## Data listing:
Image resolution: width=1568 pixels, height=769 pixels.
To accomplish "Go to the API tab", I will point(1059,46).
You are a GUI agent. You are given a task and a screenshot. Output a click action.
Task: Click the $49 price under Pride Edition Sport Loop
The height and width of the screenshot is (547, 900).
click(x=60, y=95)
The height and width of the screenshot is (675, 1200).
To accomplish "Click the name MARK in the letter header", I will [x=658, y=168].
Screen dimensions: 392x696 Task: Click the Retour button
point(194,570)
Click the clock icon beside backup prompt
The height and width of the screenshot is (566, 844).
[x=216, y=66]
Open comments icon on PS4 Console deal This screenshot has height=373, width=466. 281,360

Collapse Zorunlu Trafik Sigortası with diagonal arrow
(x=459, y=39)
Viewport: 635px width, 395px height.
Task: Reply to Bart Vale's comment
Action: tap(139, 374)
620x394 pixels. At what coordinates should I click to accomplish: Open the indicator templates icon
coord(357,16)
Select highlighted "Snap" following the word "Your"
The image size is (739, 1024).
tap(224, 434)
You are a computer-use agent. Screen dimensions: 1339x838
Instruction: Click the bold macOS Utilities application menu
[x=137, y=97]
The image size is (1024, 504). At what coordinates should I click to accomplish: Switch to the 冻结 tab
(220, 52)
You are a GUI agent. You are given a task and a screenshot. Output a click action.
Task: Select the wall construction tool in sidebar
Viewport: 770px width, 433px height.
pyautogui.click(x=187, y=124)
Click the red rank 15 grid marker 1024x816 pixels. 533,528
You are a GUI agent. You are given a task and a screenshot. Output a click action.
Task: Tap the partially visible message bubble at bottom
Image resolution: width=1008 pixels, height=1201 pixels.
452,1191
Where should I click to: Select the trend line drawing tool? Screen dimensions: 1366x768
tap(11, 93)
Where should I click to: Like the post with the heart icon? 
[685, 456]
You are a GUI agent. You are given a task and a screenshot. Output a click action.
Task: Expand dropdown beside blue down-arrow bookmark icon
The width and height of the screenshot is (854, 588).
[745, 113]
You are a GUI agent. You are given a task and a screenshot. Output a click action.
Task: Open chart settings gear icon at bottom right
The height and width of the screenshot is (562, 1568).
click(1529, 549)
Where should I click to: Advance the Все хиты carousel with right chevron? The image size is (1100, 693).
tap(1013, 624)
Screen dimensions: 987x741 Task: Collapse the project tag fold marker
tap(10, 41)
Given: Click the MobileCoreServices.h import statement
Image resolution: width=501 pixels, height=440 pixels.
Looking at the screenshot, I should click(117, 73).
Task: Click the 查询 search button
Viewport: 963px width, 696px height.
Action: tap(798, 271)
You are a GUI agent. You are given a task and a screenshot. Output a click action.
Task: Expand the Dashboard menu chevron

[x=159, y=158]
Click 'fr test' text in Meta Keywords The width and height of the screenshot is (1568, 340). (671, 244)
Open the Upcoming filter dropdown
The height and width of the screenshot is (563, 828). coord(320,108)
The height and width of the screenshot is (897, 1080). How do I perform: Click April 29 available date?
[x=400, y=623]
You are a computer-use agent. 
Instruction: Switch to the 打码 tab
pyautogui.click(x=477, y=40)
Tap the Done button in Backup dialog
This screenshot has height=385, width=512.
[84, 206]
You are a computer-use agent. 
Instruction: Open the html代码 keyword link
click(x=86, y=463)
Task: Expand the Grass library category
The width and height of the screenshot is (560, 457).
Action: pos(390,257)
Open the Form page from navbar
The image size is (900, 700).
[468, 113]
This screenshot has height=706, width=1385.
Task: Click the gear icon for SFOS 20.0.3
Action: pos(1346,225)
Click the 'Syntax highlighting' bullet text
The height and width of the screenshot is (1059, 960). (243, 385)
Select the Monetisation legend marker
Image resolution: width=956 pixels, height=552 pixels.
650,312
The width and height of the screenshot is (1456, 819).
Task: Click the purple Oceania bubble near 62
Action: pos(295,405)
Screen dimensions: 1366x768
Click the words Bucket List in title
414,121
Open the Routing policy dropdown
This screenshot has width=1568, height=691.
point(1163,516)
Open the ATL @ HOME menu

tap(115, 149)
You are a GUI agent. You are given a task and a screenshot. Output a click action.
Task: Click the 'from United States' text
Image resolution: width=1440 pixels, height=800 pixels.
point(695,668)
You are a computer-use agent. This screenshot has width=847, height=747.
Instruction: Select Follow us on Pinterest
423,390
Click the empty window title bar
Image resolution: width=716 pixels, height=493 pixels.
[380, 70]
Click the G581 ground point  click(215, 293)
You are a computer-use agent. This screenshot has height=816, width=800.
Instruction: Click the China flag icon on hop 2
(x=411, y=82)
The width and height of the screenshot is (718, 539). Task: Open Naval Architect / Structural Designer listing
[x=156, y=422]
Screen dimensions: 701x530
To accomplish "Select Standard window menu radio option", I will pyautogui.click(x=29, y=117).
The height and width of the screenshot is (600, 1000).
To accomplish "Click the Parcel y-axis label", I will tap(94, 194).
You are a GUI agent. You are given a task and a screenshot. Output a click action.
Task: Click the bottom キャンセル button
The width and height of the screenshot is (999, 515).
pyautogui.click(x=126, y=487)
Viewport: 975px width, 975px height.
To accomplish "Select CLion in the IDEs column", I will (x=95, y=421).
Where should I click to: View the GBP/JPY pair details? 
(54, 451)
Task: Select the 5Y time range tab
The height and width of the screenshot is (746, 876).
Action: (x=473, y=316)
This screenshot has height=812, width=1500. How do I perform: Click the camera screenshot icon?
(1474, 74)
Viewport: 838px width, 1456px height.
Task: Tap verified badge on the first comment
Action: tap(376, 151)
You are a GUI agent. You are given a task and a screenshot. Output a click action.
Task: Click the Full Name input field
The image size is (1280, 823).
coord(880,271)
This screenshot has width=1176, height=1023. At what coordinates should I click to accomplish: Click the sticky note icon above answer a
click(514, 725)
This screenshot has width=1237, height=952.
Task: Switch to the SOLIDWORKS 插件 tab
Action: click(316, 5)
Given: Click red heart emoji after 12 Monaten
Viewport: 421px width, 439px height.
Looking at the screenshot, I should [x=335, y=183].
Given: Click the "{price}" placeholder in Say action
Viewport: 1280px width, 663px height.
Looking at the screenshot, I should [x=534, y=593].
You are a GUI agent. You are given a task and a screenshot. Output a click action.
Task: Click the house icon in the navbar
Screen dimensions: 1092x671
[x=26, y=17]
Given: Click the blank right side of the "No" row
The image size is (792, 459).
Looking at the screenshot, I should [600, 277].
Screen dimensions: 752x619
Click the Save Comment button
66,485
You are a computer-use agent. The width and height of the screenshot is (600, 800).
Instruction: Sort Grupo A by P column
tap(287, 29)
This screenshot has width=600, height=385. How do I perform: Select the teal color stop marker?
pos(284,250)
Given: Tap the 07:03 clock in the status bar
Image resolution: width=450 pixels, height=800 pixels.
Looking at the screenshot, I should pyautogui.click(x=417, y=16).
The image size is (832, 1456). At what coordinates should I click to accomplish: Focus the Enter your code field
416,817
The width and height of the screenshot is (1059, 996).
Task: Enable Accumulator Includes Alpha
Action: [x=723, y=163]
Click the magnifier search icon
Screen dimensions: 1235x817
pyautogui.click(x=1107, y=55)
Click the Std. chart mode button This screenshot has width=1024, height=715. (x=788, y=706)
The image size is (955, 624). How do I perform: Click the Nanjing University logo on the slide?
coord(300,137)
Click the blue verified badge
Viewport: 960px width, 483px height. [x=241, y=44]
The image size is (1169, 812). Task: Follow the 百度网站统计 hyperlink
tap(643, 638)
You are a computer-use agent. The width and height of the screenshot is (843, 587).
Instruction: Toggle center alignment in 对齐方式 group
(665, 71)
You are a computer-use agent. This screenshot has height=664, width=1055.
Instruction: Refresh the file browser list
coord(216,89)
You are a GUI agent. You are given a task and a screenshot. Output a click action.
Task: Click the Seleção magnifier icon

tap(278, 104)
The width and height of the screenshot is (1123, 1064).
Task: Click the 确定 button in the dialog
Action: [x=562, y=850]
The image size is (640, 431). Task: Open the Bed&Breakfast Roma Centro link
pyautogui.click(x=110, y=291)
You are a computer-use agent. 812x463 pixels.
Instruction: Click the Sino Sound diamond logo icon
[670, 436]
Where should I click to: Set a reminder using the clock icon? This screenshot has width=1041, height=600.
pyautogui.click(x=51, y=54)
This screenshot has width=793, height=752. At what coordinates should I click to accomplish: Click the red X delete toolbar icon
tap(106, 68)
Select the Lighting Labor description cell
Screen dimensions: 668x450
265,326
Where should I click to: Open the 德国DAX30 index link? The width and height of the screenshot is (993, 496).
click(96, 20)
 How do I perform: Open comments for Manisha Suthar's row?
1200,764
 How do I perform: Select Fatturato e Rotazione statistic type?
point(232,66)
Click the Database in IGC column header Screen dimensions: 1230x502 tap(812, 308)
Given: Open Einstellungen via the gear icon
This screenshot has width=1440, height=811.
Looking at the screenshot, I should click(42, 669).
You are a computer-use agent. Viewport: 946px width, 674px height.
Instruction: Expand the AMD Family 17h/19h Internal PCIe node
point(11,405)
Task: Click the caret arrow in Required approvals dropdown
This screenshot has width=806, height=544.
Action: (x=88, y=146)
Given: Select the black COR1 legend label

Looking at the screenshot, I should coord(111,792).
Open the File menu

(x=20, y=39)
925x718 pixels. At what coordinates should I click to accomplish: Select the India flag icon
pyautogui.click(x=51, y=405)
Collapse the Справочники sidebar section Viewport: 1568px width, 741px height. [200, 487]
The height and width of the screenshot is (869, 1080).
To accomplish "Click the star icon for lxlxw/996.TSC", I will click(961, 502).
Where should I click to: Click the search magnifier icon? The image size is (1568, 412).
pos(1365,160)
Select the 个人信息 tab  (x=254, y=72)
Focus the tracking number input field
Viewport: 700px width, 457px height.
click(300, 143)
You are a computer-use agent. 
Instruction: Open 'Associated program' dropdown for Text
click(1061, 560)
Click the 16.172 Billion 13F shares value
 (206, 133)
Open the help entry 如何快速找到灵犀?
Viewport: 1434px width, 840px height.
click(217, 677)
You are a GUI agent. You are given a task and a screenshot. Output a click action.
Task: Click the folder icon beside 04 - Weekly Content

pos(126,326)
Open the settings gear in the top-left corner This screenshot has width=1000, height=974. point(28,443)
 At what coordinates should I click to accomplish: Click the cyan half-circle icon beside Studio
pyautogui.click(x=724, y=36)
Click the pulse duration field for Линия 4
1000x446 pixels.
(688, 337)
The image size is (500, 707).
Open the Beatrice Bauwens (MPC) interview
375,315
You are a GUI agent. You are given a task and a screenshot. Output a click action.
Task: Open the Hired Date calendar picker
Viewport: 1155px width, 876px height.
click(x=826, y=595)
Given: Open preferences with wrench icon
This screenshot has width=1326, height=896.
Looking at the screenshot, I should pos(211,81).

## Task details:
Copy all lines above containing the string "input".

## Written response:
Task: Click the Full Name input field
Focus the tracking number input field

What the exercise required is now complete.